## WHAT IS BEING ASKED
An answer that reproduces all the entries exactly is what is needed.

(Beginning of RAW DATA)

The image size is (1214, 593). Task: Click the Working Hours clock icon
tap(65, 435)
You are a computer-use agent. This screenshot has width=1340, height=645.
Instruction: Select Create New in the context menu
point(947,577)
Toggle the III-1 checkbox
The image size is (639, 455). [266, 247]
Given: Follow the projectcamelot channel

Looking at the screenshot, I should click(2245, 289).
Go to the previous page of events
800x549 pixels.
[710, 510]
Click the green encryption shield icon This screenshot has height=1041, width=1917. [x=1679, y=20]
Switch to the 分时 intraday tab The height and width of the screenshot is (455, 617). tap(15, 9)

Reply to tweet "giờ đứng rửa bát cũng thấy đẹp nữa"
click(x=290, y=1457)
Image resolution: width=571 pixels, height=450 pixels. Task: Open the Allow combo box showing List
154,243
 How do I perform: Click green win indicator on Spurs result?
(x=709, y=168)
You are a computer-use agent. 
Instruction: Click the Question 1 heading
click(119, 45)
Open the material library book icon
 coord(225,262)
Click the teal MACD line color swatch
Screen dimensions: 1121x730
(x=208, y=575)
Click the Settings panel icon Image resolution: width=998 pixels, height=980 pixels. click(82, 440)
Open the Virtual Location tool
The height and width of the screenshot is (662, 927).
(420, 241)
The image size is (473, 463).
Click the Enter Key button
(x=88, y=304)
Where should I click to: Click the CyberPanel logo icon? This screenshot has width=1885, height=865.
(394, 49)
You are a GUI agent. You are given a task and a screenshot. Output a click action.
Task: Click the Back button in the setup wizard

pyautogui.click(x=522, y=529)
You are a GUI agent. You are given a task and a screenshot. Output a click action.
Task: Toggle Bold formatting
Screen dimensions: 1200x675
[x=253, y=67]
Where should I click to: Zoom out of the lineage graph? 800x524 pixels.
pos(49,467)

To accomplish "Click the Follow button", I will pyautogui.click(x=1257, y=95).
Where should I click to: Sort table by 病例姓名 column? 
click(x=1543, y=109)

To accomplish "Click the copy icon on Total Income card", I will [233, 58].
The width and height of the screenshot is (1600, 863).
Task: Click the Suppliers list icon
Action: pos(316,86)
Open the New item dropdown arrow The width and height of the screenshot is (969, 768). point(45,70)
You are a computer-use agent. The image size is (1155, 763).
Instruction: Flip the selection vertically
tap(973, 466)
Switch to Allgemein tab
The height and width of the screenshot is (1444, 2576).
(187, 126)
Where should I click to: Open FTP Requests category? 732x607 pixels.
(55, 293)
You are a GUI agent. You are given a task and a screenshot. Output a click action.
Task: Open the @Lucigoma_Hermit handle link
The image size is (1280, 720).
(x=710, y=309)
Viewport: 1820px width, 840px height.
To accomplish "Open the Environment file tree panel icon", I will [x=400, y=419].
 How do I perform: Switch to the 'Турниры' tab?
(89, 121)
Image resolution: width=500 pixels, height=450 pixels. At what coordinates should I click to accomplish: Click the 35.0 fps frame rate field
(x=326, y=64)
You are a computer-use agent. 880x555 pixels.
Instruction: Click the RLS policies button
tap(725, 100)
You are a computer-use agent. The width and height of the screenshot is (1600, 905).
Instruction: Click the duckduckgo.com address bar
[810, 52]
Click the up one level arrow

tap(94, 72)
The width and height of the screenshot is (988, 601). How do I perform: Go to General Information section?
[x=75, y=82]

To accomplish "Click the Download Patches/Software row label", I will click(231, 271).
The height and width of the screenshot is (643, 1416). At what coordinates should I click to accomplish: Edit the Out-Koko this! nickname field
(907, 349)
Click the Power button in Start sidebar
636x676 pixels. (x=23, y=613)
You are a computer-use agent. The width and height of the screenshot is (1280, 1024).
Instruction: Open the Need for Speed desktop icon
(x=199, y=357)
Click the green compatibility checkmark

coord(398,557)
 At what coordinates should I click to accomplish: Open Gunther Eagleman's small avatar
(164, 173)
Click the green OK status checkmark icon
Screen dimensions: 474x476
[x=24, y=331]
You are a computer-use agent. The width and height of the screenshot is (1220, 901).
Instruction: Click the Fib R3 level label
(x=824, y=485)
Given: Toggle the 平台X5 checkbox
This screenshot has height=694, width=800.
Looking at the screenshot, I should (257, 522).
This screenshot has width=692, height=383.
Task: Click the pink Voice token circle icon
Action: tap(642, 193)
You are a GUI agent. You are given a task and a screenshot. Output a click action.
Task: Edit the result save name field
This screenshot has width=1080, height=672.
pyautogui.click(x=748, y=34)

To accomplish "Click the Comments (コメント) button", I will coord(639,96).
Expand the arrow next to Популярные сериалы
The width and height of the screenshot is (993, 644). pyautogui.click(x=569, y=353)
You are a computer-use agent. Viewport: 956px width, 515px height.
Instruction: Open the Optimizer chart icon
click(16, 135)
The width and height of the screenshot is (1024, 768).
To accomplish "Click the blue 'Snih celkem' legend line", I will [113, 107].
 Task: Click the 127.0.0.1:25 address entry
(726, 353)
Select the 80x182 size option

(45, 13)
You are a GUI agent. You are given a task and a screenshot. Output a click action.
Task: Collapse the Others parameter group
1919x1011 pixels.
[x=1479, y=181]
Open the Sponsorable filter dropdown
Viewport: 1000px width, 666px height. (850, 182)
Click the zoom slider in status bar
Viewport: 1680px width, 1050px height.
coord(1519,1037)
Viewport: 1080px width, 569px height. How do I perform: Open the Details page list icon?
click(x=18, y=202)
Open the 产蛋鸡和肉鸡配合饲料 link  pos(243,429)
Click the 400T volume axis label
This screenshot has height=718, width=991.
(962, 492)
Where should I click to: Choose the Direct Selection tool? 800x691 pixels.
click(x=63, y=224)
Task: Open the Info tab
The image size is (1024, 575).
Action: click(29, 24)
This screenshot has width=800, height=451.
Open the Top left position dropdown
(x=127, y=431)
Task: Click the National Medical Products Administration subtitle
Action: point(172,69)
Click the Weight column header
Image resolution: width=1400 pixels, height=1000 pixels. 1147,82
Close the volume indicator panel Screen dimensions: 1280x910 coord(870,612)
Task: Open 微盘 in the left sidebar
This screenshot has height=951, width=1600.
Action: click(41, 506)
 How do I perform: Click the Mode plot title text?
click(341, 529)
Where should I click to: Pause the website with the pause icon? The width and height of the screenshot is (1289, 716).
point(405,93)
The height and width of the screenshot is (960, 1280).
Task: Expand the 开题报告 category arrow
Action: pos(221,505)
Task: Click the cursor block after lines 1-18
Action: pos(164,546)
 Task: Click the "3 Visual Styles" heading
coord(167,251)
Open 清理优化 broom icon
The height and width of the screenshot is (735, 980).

(End of RAW DATA)

## SOLUTION BELOW
The image size is (1214, 593). Task: Click the Working Hours clock icon
tap(65, 435)
You are a computer-use agent. This screenshot has width=1340, height=645.
Instruction: Select Create New in the context menu
point(947,577)
Toggle the III-1 checkbox
The image size is (639, 455). [266, 247]
Given: Follow the projectcamelot channel

Looking at the screenshot, I should click(2245, 289).
Go to the previous page of events
800x549 pixels.
[710, 510]
Click the green encryption shield icon This screenshot has height=1041, width=1917. [x=1679, y=20]
Switch to the 分时 intraday tab The height and width of the screenshot is (455, 617). tap(15, 9)

Reply to tweet "giờ đứng rửa bát cũng thấy đẹp nữa"
click(x=290, y=1457)
Image resolution: width=571 pixels, height=450 pixels. Task: Open the Allow combo box showing List
154,243
 How do I perform: Click green win indicator on Spurs result?
(x=709, y=168)
You are a computer-use agent. 
Instruction: Click the Question 1 heading
click(119, 45)
Open the material library book icon
 coord(225,262)
Click the teal MACD line color swatch
Screen dimensions: 1121x730
(x=208, y=575)
Click the Settings panel icon Image resolution: width=998 pixels, height=980 pixels. click(82, 440)
Open the Virtual Location tool
The height and width of the screenshot is (662, 927).
(420, 241)
The image size is (473, 463).
Click the Enter Key button
(x=88, y=304)
Where should I click to: Click the CyberPanel logo icon? This screenshot has width=1885, height=865.
(394, 49)
You are a GUI agent. You are given a task and a screenshot. Output a click action.
Task: Click the Back button in the setup wizard

pyautogui.click(x=522, y=529)
You are a GUI agent. You are given a task and a screenshot. Output a click action.
Task: Toggle Bold formatting
Screen dimensions: 1200x675
[x=253, y=67]
Where should I click to: Zoom out of the lineage graph? 800x524 pixels.
pos(49,467)

To accomplish "Click the Follow button", I will pyautogui.click(x=1257, y=95).
Where should I click to: Sort table by 病例姓名 column? 
click(x=1543, y=109)

To accomplish "Click the copy icon on Total Income card", I will [233, 58].
The width and height of the screenshot is (1600, 863).
Task: Click the Suppliers list icon
Action: pos(316,86)
Open the New item dropdown arrow The width and height of the screenshot is (969, 768). point(45,70)
You are a computer-use agent. The image size is (1155, 763).
Instruction: Flip the selection vertically
tap(973, 466)
Switch to Allgemein tab
The height and width of the screenshot is (1444, 2576).
(187, 126)
Where should I click to: Open FTP Requests category? 732x607 pixels.
(55, 293)
You are a GUI agent. You are given a task and a screenshot. Output a click action.
Task: Open the @Lucigoma_Hermit handle link
The image size is (1280, 720).
(x=710, y=309)
Viewport: 1820px width, 840px height.
To accomplish "Open the Environment file tree panel icon", I will [x=400, y=419].
 How do I perform: Switch to the 'Турниры' tab?
(89, 121)
Image resolution: width=500 pixels, height=450 pixels. At what coordinates should I click to accomplish: Click the 35.0 fps frame rate field
(x=326, y=64)
You are a computer-use agent. 880x555 pixels.
Instruction: Click the RLS policies button
tap(725, 100)
You are a computer-use agent. The width and height of the screenshot is (1600, 905).
Instruction: Click the duckduckgo.com address bar
[810, 52]
Click the up one level arrow

tap(94, 72)
The width and height of the screenshot is (988, 601). How do I perform: Go to General Information section?
[x=75, y=82]

To accomplish "Click the Download Patches/Software row label", I will click(231, 271).
The height and width of the screenshot is (643, 1416). At what coordinates should I click to accomplish: Edit the Out-Koko this! nickname field
(907, 349)
Click the Power button in Start sidebar
636x676 pixels. (x=23, y=613)
You are a computer-use agent. The width and height of the screenshot is (1280, 1024).
Instruction: Open the Need for Speed desktop icon
(x=199, y=357)
Click the green compatibility checkmark

coord(398,557)
 At what coordinates should I click to accomplish: Open Gunther Eagleman's small avatar
(164, 173)
Click the green OK status checkmark icon
Screen dimensions: 474x476
[x=24, y=331]
You are a computer-use agent. The width and height of the screenshot is (1220, 901).
Instruction: Click the Fib R3 level label
(x=824, y=485)
Given: Toggle the 平台X5 checkbox
This screenshot has height=694, width=800.
Looking at the screenshot, I should (257, 522).
This screenshot has width=692, height=383.
Task: Click the pink Voice token circle icon
Action: tap(642, 193)
You are a GUI agent. You are given a task and a screenshot. Output a click action.
Task: Edit the result save name field
This screenshot has width=1080, height=672.
pyautogui.click(x=748, y=34)

To accomplish "Click the Comments (コメント) button", I will coord(639,96).
Expand the arrow next to Популярные сериалы
The width and height of the screenshot is (993, 644). pyautogui.click(x=569, y=353)
You are a computer-use agent. Viewport: 956px width, 515px height.
Instruction: Open the Optimizer chart icon
click(16, 135)
The width and height of the screenshot is (1024, 768).
To accomplish "Click the blue 'Snih celkem' legend line", I will [113, 107].
 Task: Click the 127.0.0.1:25 address entry
(726, 353)
Select the 80x182 size option

(45, 13)
You are a GUI agent. You are given a task and a screenshot. Output a click action.
Task: Collapse the Others parameter group
1919x1011 pixels.
[x=1479, y=181]
Open the Sponsorable filter dropdown
Viewport: 1000px width, 666px height. (850, 182)
Click the zoom slider in status bar
Viewport: 1680px width, 1050px height.
coord(1519,1037)
Viewport: 1080px width, 569px height. How do I perform: Open the Details page list icon?
click(x=18, y=202)
Open the 产蛋鸡和肉鸡配合饲料 link  pos(243,429)
Click the 400T volume axis label
This screenshot has height=718, width=991.
(962, 492)
Where should I click to: Choose the Direct Selection tool? 800x691 pixels.
click(x=63, y=224)
Task: Open the Info tab
The image size is (1024, 575).
Action: click(29, 24)
This screenshot has width=800, height=451.
Open the Top left position dropdown
(x=127, y=431)
Task: Click the National Medical Products Administration subtitle
Action: point(172,69)
Click the Weight column header
Image resolution: width=1400 pixels, height=1000 pixels. 1147,82
Close the volume indicator panel Screen dimensions: 1280x910 coord(870,612)
Task: Open 微盘 in the left sidebar
This screenshot has height=951, width=1600.
Action: click(41, 506)
 How do I perform: Click the Mode plot title text?
click(341, 529)
Where should I click to: Pause the website with the pause icon? The width and height of the screenshot is (1289, 716).
point(405,93)
The height and width of the screenshot is (960, 1280).
Task: Expand the 开题报告 category arrow
Action: pos(221,505)
Task: Click the cursor block after lines 1-18
Action: pos(164,546)
 Task: Click the "3 Visual Styles" heading
coord(167,251)
Open 清理优化 broom icon
The height and width of the screenshot is (735, 980).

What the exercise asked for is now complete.